Lines holding the word "computer" are the ones to copy from the data below.
══ DATA EXTRACTS
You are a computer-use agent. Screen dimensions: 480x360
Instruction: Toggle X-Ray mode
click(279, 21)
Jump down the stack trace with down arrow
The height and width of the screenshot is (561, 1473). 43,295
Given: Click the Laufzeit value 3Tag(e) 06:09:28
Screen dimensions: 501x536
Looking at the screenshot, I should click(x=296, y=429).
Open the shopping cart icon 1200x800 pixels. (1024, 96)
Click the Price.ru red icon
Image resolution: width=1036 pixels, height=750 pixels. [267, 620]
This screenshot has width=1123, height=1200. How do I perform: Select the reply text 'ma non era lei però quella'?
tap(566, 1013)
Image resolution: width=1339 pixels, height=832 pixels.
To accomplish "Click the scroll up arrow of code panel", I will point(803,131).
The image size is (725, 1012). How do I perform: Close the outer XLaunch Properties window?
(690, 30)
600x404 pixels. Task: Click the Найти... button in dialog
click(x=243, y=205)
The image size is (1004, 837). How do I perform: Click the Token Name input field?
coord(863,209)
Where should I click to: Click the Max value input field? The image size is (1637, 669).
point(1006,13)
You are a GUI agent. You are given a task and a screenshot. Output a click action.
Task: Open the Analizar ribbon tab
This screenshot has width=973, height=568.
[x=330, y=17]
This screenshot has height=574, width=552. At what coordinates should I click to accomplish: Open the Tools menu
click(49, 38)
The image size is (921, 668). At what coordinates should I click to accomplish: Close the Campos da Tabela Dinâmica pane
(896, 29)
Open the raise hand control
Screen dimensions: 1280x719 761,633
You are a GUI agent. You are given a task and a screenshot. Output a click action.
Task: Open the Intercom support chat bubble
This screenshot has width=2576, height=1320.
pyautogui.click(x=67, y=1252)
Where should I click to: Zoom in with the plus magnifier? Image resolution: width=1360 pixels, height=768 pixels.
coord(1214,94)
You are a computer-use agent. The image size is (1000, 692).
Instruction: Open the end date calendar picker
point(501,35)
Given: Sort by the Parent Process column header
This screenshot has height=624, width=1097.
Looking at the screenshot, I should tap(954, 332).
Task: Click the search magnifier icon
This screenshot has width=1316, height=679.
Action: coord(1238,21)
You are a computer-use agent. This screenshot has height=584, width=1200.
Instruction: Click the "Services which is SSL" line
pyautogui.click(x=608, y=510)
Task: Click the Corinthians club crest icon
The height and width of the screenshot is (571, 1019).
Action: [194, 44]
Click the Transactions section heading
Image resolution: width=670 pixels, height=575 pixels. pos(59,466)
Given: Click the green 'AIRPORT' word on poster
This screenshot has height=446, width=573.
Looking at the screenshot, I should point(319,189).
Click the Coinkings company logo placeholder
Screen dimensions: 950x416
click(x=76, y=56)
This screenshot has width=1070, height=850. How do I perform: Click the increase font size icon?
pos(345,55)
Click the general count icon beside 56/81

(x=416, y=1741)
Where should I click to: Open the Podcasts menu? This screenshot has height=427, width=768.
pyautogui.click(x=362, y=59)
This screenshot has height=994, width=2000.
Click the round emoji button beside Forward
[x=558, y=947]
════
THE ANSWER:
You are a computer-use agent. Screen dimensions: 480x360
You are a computer-use agent. The image size is (1000, 692).
You are a computer-use agent. This screenshot has height=584, width=1200.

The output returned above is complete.